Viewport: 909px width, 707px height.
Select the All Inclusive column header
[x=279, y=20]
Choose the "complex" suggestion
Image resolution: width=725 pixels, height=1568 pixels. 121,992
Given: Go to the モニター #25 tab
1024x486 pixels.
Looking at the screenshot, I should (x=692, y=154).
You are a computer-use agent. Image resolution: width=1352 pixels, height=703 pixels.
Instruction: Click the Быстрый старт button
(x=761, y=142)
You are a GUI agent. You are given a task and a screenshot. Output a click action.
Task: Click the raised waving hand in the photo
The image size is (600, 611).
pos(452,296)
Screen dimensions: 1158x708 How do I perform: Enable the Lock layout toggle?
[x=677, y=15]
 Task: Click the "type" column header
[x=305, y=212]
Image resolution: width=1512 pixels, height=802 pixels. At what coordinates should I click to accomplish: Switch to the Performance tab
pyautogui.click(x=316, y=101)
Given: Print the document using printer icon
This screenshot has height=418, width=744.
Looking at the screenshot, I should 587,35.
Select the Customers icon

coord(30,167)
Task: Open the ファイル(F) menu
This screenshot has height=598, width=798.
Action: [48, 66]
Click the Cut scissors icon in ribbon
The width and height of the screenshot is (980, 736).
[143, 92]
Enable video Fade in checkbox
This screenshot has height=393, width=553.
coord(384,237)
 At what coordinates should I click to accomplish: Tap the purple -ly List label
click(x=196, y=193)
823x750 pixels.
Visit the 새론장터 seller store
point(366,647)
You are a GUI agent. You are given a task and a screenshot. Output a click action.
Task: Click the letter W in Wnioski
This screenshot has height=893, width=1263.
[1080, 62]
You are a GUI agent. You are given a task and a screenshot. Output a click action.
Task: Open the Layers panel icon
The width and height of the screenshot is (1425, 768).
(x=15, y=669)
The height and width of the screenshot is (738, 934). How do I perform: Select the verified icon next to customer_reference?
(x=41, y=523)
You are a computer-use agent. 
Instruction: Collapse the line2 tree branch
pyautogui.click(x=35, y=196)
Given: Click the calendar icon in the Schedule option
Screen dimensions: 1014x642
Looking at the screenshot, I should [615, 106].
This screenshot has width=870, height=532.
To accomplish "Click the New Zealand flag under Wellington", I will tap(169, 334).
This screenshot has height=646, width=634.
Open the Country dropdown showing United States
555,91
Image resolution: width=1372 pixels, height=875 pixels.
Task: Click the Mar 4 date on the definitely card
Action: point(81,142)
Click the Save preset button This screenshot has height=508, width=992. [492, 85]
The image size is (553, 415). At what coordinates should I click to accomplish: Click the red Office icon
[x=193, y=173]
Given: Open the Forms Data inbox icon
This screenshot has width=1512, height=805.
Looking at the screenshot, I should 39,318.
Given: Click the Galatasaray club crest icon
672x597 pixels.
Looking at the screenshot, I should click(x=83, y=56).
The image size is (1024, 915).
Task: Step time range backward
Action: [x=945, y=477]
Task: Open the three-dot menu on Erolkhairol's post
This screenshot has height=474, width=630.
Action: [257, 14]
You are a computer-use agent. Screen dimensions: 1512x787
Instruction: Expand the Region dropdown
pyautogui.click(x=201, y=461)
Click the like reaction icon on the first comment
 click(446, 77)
- - - -
**Work to complete:** What is wanted is an exact copy of the data.

**Task output:**
Viewport: 909px width, 707px height.
Select the All Inclusive column header
[x=279, y=20]
Choose the "complex" suggestion
Image resolution: width=725 pixels, height=1568 pixels. 121,992
Given: Go to the モニター #25 tab
1024x486 pixels.
Looking at the screenshot, I should (x=692, y=154).
You are a computer-use agent. Image resolution: width=1352 pixels, height=703 pixels.
Instruction: Click the Быстрый старт button
(x=761, y=142)
You are a GUI agent. You are given a task and a screenshot. Output a click action.
Task: Click the raised waving hand in the photo
The image size is (600, 611).
pos(452,296)
Screen dimensions: 1158x708 How do I perform: Enable the Lock layout toggle?
[x=677, y=15]
 Task: Click the "type" column header
[x=305, y=212]
Image resolution: width=1512 pixels, height=802 pixels. At what coordinates should I click to accomplish: Switch to the Performance tab
pyautogui.click(x=316, y=101)
Given: Print the document using printer icon
This screenshot has height=418, width=744.
Looking at the screenshot, I should 587,35.
Select the Customers icon

coord(30,167)
Task: Open the ファイル(F) menu
This screenshot has height=598, width=798.
Action: [48, 66]
Click the Cut scissors icon in ribbon
The width and height of the screenshot is (980, 736).
[143, 92]
Enable video Fade in checkbox
This screenshot has height=393, width=553.
coord(384,237)
 At what coordinates should I click to accomplish: Tap the purple -ly List label
click(x=196, y=193)
823x750 pixels.
Visit the 새론장터 seller store
point(366,647)
You are a GUI agent. You are given a task and a screenshot. Output a click action.
Task: Click the letter W in Wnioski
This screenshot has height=893, width=1263.
[1080, 62]
You are a GUI agent. You are given a task and a screenshot. Output a click action.
Task: Open the Layers panel icon
The width and height of the screenshot is (1425, 768).
(x=15, y=669)
The height and width of the screenshot is (738, 934). How do I perform: Select the verified icon next to customer_reference?
(x=41, y=523)
You are a computer-use agent. 
Instruction: Collapse the line2 tree branch
pyautogui.click(x=35, y=196)
Given: Click the calendar icon in the Schedule option
Screen dimensions: 1014x642
Looking at the screenshot, I should [615, 106].
This screenshot has width=870, height=532.
To accomplish "Click the New Zealand flag under Wellington", I will tap(169, 334).
This screenshot has height=646, width=634.
Open the Country dropdown showing United States
555,91
Image resolution: width=1372 pixels, height=875 pixels.
Task: Click the Mar 4 date on the definitely card
Action: point(81,142)
Click the Save preset button This screenshot has height=508, width=992. [492, 85]
The image size is (553, 415). At what coordinates should I click to accomplish: Click the red Office icon
[x=193, y=173]
Given: Open the Forms Data inbox icon
This screenshot has width=1512, height=805.
Looking at the screenshot, I should 39,318.
Given: Click the Galatasaray club crest icon
672x597 pixels.
Looking at the screenshot, I should click(x=83, y=56).
The image size is (1024, 915).
Task: Step time range backward
Action: [x=945, y=477]
Task: Open the three-dot menu on Erolkhairol's post
This screenshot has height=474, width=630.
Action: [257, 14]
You are a computer-use agent. Screen dimensions: 1512x787
Instruction: Expand the Region dropdown
pyautogui.click(x=201, y=461)
Click the like reaction icon on the first comment
 click(446, 77)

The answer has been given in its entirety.